▶ Task to carry out
Look for "Open the targeting selector showing distance" in the entries below. Then write out exactly the line that holds it and every line after it, to the last, and nothing else.

▶ Dataset entries
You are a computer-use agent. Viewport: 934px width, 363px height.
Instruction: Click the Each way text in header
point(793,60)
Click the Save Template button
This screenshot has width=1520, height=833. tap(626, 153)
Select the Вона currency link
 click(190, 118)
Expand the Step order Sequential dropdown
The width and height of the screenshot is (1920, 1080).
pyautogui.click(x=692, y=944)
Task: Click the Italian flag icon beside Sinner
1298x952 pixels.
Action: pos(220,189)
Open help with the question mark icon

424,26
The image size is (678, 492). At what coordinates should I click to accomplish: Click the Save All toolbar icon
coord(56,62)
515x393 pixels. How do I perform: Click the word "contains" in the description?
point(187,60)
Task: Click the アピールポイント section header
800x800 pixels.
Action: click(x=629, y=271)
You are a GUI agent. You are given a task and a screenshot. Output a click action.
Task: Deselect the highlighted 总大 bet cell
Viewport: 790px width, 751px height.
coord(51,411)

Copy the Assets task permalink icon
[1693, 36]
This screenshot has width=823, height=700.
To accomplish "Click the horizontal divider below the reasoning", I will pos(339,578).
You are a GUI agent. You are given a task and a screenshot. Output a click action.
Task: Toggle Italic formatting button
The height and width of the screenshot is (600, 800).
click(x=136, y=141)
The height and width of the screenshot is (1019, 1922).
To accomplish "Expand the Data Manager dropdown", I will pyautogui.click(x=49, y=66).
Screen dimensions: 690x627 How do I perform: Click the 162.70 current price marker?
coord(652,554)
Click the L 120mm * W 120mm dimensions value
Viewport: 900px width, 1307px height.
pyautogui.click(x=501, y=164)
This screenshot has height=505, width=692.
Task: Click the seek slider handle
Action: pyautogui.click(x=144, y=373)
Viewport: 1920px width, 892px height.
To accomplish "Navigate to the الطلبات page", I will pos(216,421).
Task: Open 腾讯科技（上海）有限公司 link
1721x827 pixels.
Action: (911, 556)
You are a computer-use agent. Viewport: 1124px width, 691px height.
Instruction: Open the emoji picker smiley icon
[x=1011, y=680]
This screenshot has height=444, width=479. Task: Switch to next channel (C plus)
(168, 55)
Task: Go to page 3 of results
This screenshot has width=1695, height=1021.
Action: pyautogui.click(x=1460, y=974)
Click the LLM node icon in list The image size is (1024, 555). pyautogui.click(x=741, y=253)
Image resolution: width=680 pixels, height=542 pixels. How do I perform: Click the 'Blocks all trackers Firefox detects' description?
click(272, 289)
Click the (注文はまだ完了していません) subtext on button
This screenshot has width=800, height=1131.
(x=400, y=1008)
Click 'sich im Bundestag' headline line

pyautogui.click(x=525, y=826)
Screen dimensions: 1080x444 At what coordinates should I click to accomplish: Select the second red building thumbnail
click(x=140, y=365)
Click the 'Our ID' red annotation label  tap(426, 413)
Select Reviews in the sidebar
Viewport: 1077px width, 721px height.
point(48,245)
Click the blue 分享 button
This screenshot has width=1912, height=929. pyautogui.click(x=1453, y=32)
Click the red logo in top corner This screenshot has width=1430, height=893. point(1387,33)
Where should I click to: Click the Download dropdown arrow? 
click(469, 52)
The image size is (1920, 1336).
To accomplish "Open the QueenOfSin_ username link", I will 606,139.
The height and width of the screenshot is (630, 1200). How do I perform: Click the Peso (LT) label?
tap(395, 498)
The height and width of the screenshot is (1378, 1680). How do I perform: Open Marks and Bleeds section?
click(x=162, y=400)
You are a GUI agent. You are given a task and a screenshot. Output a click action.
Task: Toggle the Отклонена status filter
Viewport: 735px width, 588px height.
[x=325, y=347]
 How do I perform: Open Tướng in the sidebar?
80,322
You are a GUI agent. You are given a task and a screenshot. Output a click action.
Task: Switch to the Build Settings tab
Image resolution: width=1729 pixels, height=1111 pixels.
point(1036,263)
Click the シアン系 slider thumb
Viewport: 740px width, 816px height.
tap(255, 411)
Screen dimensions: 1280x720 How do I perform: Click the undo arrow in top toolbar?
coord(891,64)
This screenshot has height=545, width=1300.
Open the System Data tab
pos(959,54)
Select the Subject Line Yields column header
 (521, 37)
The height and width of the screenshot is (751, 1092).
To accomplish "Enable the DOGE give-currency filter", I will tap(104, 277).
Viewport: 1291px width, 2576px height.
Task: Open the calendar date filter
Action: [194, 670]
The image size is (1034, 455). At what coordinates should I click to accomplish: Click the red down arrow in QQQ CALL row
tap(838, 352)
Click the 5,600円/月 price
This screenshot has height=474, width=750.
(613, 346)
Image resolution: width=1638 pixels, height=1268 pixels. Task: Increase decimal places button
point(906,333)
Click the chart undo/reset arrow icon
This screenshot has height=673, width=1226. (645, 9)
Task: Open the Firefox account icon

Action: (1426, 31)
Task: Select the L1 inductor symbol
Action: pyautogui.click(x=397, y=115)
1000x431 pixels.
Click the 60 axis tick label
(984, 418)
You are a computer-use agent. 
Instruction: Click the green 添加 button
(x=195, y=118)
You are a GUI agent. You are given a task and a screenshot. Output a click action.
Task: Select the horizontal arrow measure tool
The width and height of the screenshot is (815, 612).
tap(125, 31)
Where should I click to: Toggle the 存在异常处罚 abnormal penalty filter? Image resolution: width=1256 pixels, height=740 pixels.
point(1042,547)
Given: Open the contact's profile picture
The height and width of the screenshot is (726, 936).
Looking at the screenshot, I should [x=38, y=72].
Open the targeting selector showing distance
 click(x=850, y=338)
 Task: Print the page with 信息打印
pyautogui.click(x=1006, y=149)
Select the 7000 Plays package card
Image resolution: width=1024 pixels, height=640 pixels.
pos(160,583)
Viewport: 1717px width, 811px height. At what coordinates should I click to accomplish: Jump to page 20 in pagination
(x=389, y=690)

▶ The completed task
Open the targeting selector showing distance
 click(x=850, y=338)
 Task: Print the page with 信息打印
pyautogui.click(x=1006, y=149)
Select the 7000 Plays package card
Image resolution: width=1024 pixels, height=640 pixels.
pos(160,583)
Viewport: 1717px width, 811px height. At what coordinates should I click to accomplish: Jump to page 20 in pagination
(x=389, y=690)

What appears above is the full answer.